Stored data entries
★ ★ ★ ★

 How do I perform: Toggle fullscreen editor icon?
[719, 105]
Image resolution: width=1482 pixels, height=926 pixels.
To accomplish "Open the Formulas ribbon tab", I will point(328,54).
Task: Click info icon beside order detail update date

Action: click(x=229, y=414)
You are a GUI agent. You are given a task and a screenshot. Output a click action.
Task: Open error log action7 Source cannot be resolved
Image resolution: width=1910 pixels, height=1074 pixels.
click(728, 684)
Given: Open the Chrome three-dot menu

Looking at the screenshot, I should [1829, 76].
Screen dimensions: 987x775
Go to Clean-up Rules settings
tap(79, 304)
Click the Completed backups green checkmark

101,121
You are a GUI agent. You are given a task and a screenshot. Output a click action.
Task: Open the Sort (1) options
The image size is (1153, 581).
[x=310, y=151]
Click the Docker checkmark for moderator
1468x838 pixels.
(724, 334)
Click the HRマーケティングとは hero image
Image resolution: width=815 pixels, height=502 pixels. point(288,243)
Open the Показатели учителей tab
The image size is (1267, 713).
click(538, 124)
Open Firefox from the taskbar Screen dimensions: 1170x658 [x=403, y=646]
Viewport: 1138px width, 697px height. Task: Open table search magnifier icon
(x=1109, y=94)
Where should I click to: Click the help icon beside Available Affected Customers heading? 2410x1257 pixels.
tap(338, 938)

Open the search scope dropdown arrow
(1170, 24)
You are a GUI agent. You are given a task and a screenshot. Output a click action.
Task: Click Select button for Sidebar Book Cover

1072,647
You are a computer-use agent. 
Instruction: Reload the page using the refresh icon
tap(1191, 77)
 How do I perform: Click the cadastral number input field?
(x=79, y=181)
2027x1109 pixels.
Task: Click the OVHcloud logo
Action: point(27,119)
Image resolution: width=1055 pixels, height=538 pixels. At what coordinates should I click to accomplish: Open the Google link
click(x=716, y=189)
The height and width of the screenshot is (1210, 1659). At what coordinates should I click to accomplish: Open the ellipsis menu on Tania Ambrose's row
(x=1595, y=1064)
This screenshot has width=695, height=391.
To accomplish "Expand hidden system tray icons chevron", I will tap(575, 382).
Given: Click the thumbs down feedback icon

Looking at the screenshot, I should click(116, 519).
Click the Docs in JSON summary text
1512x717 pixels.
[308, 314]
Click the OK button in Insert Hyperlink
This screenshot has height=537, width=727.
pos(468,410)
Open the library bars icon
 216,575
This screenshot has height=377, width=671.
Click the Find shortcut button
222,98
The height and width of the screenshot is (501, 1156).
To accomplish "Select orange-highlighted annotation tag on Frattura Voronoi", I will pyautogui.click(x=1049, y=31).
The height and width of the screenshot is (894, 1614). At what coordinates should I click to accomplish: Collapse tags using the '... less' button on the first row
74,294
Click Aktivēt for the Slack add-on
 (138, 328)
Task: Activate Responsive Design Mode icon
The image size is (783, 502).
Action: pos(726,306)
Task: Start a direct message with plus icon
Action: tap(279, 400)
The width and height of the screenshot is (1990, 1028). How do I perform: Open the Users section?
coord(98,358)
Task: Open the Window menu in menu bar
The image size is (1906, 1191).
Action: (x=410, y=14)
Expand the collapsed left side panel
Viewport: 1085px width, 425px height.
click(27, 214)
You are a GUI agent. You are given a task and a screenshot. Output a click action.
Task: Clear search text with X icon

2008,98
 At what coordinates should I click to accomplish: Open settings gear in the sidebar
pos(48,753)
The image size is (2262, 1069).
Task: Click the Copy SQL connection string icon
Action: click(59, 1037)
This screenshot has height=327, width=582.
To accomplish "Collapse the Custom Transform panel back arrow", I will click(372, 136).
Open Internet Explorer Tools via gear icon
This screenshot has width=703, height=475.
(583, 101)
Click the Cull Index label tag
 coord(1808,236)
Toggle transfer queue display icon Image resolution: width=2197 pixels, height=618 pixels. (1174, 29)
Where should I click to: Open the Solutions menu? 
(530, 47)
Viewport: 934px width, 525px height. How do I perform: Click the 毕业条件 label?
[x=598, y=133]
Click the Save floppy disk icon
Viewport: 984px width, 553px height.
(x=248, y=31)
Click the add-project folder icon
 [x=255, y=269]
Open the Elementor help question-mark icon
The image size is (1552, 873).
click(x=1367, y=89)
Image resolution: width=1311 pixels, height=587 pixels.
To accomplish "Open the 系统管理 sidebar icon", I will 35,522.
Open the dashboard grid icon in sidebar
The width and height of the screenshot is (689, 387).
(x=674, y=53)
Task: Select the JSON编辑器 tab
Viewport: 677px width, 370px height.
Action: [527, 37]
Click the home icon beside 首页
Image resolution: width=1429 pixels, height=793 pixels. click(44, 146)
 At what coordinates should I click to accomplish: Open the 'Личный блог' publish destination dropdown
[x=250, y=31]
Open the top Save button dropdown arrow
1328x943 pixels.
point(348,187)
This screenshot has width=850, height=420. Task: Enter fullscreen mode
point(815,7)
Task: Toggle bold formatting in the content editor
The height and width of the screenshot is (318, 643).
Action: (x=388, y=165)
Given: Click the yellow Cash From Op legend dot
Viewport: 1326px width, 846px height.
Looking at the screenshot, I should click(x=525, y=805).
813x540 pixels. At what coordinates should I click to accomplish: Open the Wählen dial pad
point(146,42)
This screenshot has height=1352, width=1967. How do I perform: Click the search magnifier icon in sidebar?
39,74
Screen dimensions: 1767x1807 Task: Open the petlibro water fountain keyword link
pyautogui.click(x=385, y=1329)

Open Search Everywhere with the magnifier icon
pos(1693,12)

★ ★ ★ ★

■ What to produce ■
When a line in the data holds the word "Expand", show that line.

■ Answer to this exercise ■
To accomplish "Expand hidden system tray icons chevron", I will tap(575, 382).
Expand the collapsed left side panel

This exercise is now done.